We wander along the cliff-path over the water, and down to China Beach. In the sky and water and fog, the Golden Gate Bridge floats, red. Close. I imagine we are in Japan. Justin says something.
“What?”
“A nude beach. It’s around here.”
“Here?”
“It’s hidden along here. Maybe we’ll see it.”
“It’s too cold,” I say. But I’m carrying my jacket and ocean air feels humid. “It—”
“Maybe we’ll find it some other day.”
We walk along the rocky beach. The tide climbs, pressing us against the cliffs. We find a cove crossed with rotting wooden planks—an ugly couple is posing before a professional photographer—and, beyond the cove, an old cement bathroom on the rocks, leaning against a cliff. It’s covered with graffiti, faded and peeling. It’s beautiful.
The mist sinks.
I take my heels off, leave them in the rocks. Thirty minutes and they’ll be floating—sinking to the floor of?—the Pacific. We pull ourselves onto the cliff over the graffiti-bath. We climb.

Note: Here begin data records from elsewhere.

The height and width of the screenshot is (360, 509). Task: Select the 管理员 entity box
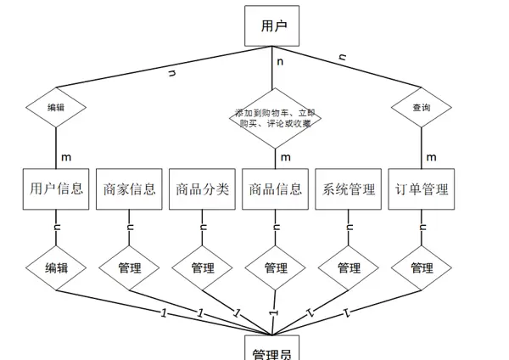click(275, 349)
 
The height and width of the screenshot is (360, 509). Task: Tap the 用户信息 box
click(56, 188)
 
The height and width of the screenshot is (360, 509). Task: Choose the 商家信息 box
click(129, 188)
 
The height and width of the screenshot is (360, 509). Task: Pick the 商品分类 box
click(202, 188)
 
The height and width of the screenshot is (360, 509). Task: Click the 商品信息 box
click(275, 188)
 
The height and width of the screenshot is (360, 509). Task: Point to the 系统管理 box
click(349, 188)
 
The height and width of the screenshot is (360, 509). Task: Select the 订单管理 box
click(422, 188)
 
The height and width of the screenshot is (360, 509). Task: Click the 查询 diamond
click(421, 108)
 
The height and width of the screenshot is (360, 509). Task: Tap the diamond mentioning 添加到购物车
click(275, 118)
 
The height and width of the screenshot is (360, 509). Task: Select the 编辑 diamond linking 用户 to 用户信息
click(56, 108)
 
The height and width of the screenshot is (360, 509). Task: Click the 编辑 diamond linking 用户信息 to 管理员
click(56, 267)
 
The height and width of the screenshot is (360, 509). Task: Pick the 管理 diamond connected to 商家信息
click(129, 267)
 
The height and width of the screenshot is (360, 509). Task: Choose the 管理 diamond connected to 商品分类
click(202, 267)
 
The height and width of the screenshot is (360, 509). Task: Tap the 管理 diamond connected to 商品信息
click(275, 267)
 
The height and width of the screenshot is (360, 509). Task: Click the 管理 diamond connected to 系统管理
click(349, 267)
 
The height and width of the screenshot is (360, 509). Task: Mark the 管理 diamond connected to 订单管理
click(422, 267)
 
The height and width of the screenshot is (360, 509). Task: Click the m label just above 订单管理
click(431, 157)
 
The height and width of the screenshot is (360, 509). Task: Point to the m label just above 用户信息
click(66, 157)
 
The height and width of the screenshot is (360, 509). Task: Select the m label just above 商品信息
click(285, 157)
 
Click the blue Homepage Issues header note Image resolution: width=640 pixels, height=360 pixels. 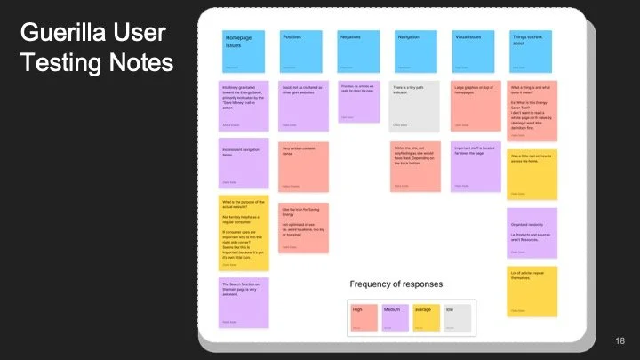pyautogui.click(x=243, y=52)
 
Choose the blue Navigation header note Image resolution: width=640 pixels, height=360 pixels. pyautogui.click(x=416, y=52)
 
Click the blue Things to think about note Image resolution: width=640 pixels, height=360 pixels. pyautogui.click(x=532, y=52)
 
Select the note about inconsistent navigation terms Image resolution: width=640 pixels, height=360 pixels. pyautogui.click(x=243, y=162)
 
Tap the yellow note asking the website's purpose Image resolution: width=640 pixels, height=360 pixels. pyautogui.click(x=243, y=233)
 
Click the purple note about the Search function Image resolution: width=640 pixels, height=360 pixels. pyautogui.click(x=243, y=301)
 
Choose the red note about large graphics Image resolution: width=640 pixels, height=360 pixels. pyautogui.click(x=476, y=106)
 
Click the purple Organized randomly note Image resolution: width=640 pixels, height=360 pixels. pyautogui.click(x=532, y=233)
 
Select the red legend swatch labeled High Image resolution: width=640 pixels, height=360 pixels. pyautogui.click(x=364, y=317)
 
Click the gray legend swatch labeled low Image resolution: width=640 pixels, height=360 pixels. pyautogui.click(x=458, y=317)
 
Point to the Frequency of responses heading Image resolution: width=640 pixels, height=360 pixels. pyautogui.click(x=396, y=284)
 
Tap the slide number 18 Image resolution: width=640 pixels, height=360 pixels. pyautogui.click(x=620, y=341)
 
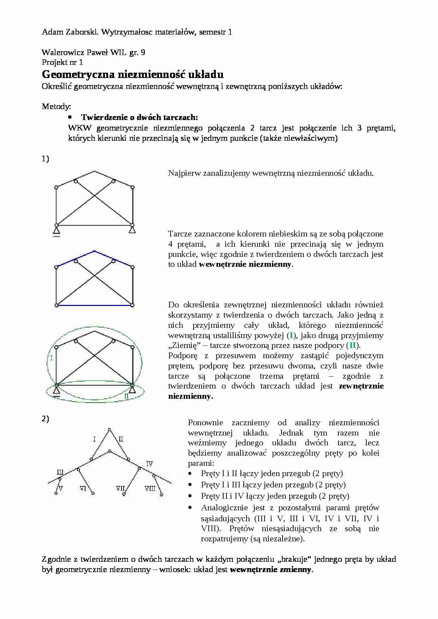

Loose rock breaks in my grip. I release it and watch it fall fifteen feet, hit a smooth rock, bounce into the restless water.
The sky dims—the sun has slipped somewhere, is rising in Australia and Taiwan for tomorrow. I climb onto a ledge—Justin reaches a hand down and pulls me up—and I look down at the shadowed sand for my shoes. I think they’re gone. The shoreline’s gone.
Waves break against the cliff and, in the blue-grey light, Justin points me the trail.